─── 本文抜粋
説明

浚渫用掘削機及びその浚渫用掘削機を用いた浚渫システム

【課題】掘削した堆積物を効率良く吸い込むことが可能で、かつ、堆積物の崩落により堆積物中に埋没しても回収可能な浚渫用掘削機及びその浚渫用掘削機を用いた浚渫システムを提供する。
【解決手段】浚渫用掘削機1は、水平軸3を中心に回転して堆積物2を掘削するためのカッター4、5と、これらのカッター4、5により掘削された堆積物2を吸引し、水上に排出するための排出装置6と、カッター4、5の上側に設けられ、カッター4、5を支持するとともに、排出装置6を格納するための躯体7とを備える。

【発明の詳細な説明】
【技術分野】
【0001】
本発明は、ダム貯水池の底に堆積した堆積物を浚渫するための浚渫用掘削機及び浚渫システムに関する。
【背景技術】
【0002】
一般的なダムでは、ダム貯水池の底に堆積した泥や土砂等の堆積物を排出するための浚渫作業が適宜、実施されている。
例えば、特許文献1には、水上に浮かぶ浮遊体と、浮遊体上に敷設されたレールと、レールに沿って走行する台車と、ダム貯水池の底に堆積した堆積物を掘削する浚渫用掘削機とを備えた浚渫システムが開示されている。
【0003】
この浚渫用掘削機は、堆積物を掘削するための複数のカッターと、掘削した堆積物を浮遊体上に排出するためのポンプと、台車から吊り下ろされるとともに、カッターを支持するための躯体とから構成されており、堆積物を掘削すると同時に、掘削した堆積物をポンプで吸引して浮遊体上に排出するものである。
【0004】
そして、この浚渫用掘削機を用いた浚渫方法は、カッターを回転させながら、レールに沿って台車を移動させることにより浚渫用掘削機を水平に移動させ、堆積物を線上に掘削するものである。
【特許文献1】特開2007−146481号公報
【発明の開示】
【発明が解決しようとする課題】
【0005】
しかしながら、上述した浚渫システムの浚渫用掘削機では、掘削中に周囲の堆積物が崩落して浚渫用掘削機が埋没してしまったときの対策がなされていないので、堆積物中に埋没すると回収できなくなるおそれがあるという問題点があった。
──────
─── 提供資料
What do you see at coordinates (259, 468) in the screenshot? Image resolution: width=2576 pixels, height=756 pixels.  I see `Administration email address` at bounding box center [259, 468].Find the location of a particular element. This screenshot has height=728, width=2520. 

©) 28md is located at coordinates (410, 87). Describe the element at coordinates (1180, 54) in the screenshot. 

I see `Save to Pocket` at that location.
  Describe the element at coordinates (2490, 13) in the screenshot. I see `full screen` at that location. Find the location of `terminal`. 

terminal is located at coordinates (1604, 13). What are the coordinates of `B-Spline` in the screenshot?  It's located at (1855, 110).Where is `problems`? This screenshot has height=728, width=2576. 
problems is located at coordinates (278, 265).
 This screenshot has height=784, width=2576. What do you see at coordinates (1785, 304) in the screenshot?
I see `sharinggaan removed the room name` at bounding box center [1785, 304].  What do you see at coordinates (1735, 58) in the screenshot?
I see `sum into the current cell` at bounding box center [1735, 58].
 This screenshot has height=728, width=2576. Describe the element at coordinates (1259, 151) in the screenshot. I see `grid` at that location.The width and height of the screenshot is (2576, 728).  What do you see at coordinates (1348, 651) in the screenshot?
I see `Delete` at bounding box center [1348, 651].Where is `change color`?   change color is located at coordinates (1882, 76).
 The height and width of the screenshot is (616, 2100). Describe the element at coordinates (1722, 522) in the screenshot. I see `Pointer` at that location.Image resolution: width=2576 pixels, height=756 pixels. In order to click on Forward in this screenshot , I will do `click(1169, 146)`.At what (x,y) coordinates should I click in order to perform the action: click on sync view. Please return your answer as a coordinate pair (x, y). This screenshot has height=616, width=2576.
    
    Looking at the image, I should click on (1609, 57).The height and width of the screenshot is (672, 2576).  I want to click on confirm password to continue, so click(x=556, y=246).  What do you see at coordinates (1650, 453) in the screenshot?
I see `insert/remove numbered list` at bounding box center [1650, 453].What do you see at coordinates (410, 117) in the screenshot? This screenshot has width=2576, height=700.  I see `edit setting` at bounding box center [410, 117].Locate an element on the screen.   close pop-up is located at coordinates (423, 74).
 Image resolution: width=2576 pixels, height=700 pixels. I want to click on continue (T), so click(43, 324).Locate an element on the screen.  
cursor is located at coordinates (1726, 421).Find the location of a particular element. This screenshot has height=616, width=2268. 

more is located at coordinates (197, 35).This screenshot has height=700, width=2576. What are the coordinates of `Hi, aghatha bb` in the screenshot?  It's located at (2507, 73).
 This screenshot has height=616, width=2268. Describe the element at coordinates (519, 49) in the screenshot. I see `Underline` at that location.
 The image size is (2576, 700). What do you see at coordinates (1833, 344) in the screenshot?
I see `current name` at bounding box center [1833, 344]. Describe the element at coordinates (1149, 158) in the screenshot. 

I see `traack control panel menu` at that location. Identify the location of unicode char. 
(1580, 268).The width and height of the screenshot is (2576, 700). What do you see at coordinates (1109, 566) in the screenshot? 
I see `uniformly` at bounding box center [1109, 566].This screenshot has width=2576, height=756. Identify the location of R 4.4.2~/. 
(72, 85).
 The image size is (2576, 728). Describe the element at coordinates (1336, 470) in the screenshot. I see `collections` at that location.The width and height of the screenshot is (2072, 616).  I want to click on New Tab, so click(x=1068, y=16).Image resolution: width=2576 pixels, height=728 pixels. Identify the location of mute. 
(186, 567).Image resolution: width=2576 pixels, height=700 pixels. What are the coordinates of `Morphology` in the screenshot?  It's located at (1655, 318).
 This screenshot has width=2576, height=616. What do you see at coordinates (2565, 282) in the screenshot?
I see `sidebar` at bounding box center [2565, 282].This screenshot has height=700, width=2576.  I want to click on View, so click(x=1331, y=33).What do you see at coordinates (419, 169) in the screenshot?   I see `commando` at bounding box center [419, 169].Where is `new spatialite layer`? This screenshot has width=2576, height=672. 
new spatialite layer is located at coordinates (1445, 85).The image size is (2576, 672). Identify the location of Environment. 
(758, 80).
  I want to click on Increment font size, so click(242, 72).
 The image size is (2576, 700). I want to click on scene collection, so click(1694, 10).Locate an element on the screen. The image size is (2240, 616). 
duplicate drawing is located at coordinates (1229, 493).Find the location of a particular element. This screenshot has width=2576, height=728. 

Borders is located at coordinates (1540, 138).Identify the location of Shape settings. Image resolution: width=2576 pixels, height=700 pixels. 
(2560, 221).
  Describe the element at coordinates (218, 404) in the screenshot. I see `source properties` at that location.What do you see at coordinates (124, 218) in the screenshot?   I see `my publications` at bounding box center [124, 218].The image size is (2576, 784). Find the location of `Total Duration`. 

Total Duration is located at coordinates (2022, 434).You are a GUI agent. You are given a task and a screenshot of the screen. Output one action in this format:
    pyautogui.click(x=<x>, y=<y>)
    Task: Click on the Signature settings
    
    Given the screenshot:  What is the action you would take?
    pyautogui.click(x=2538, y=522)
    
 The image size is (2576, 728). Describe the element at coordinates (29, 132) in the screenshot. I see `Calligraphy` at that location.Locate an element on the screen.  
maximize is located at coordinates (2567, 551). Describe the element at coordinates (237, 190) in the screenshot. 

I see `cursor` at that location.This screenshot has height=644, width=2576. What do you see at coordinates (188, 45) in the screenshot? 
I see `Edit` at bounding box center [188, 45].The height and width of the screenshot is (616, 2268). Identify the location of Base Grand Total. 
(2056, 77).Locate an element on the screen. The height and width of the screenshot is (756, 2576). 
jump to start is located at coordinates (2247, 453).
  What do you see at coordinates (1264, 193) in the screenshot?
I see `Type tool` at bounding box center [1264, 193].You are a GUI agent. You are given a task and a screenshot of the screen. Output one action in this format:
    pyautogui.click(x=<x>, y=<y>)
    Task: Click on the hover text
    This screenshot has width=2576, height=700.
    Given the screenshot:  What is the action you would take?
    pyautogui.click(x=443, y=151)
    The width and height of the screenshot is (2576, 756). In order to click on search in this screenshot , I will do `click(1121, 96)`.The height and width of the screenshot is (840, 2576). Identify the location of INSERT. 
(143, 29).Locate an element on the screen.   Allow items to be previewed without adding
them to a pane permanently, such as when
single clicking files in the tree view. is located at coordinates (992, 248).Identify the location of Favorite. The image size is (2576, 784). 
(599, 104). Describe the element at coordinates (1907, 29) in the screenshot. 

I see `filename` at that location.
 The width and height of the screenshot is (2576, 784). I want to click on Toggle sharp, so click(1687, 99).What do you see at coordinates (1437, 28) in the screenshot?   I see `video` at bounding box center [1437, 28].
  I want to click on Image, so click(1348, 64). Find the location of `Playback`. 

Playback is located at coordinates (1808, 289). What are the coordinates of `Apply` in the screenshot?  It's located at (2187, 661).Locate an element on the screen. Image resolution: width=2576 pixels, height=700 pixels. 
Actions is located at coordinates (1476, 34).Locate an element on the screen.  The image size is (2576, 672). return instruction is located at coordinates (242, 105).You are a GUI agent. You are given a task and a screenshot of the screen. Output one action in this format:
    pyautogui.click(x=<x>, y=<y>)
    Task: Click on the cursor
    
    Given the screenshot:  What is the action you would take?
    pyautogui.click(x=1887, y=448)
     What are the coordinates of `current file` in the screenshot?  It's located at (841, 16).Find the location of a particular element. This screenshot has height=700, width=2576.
──────
● **指示**
本文について、次の問いに答えよ。
1. 本発明は、どこに堆積した堆積物を浚渫するためのものか。
2. 特許文献1の浚渫システムで、レールは何の上に敷設されているか。
3. 【解決手段】に示された浚渫用掘削機1で、排出装置6を格納するものは何か。
記録は本文と関係がない。

● **解答**
1. ダム貯水池の底
2. 浮遊体の上
3. 躯体7